Protesters told some reporters that the government proposed altering the building to make it look more traditionally Chinese, instead of demolishing it, but that the Muslim community rejected that proposal.
The Grand Mosque in Weizhou is brand-new — it was just finished last year. Authorities say it lacks the proper permits and must be torn down. But worshipers are fiercely opposed. They point out that the government did not raise concerns about the permits during the actual construction process.
One resident told the BBC the protesters "won't let the government touch the mosque."
Public demonstrations like this are not common in China, "where the government is often quick to quash any hint of dissent," The Associated Press notes.
Hui residents who spoke to the AP by telephone said the protesters began to gather on Thursday:
" 'People are in a lot of pain,' said Ma Sengming, a 72-year-old man who was at the protest from Thursday morning until Friday afternoon. 'Many people were crying. We can't understand why this is happening.' ... "The protest comes as faith groups that were largely tolerated in the past have seen their freedoms shrink as the government seeks to 'Sinicize' religions by making the faithful prioritize allegiance to the officially atheist ruling Communist Party. Islamic crescents and domes have been stripped from mosques, Christian churches have been shut down and Bibles seized, and Tibetan children have been moved from Buddhist temples to schools."
The new mosque in Weizhou has "soaring minarets and domes," in a Middle Eastern architectural style. The BBC reports most Hui mosques in the past "had been built in a more Chinese style."
The local authorities posted a notice on Aug. 3 that the building would be forcibly demolished because it did not have the proper permits before it was built, according to Reuters.
"[T]alks between mosque representatives and officials have failed to reach agreement, as worshippers rejected a government plan to spare the mosque if its domes were replaced with pagodas more in keeping with Chinese style, one source in the area told Reuters."

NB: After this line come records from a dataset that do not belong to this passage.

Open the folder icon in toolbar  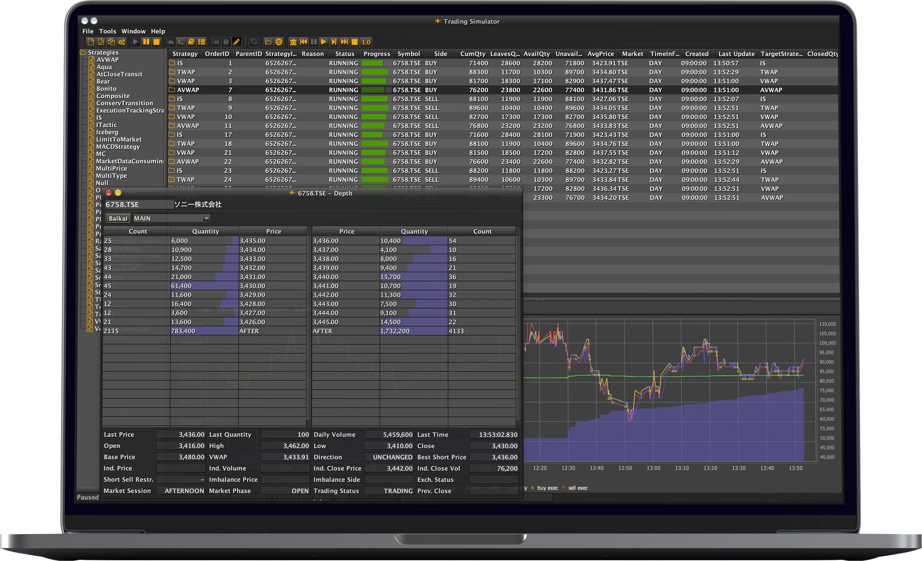pos(268,42)
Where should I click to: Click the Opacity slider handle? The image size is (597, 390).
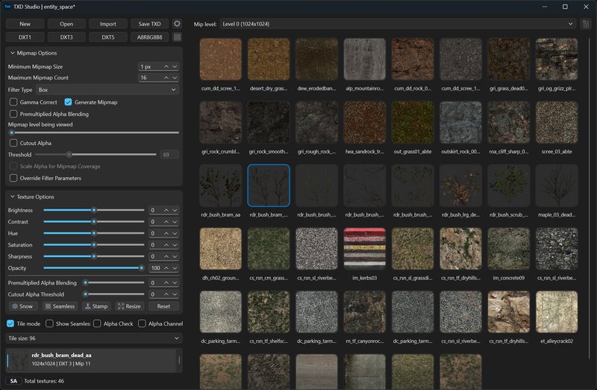pos(141,267)
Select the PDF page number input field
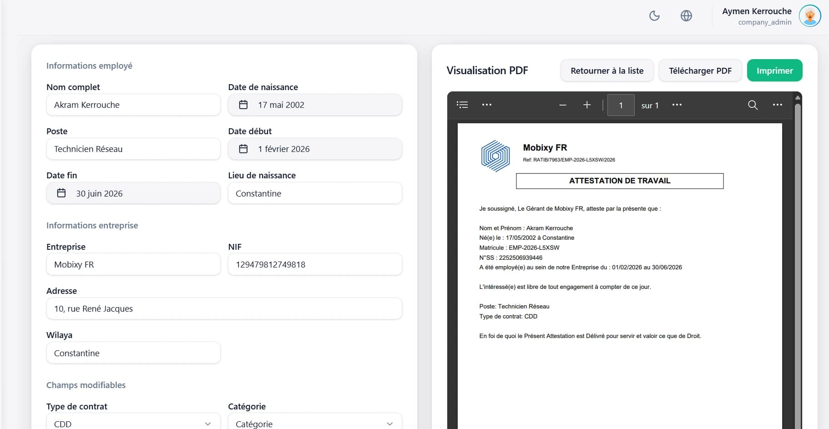This screenshot has height=429, width=829. [x=621, y=105]
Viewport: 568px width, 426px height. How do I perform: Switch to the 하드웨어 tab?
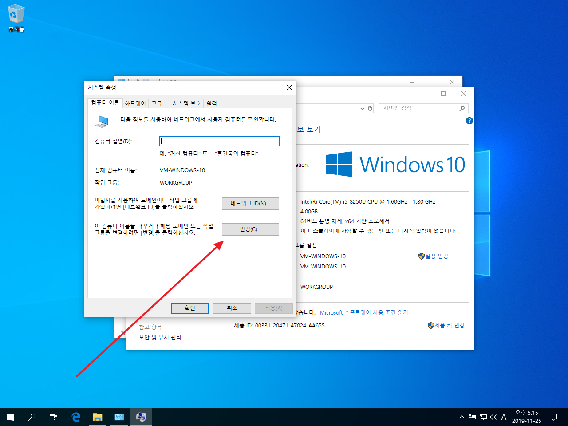(135, 103)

"After taking down the domes, the mosque can no longer be an icon of Islam," an unnamed local man told The South China Morning Post. "Changing it to a traditional Chinese style is as incongruous as putting the mouth of a horse on the head of an ox."
Protesters at the mosque brought stoves, water and food with them on Friday evening, the SCMP reports, suggesting that they're settling in for a lengthy standoff.
Historically, China's Hui Muslims have been fairly well-integrated with the Han Chinese, the country's ethnic majority. They have been able to practice their religion openly, Agence France-Presse writes.
But the "winds have shifted," as one Hui told AFP last month. Chinese authorities have been brutally cracking down on Muslim communities a thousand miles to the west of Weizhou.
"In the far west region of Xinjiang, following sporadic violent attacks by radical Muslim separatists, hundreds of thousands of members of the Uighur and Kazakh Muslim minorities have been arbitrarily detained in indoctrination camps where they are forced to denounce Islam and profess loyalty to the party," the AP writes.
Last month, AFP reported that the anti-Muslim hostility appears to be spreading to Hui Muslims in Linxia — another city in northwest China, and a hub for the Hui community.
Authorities in Linxia have stopped mosques from issuing the call to prayer, banned children from receiving religious education and limited the number of older students allowed to study at mosques, AFP writes.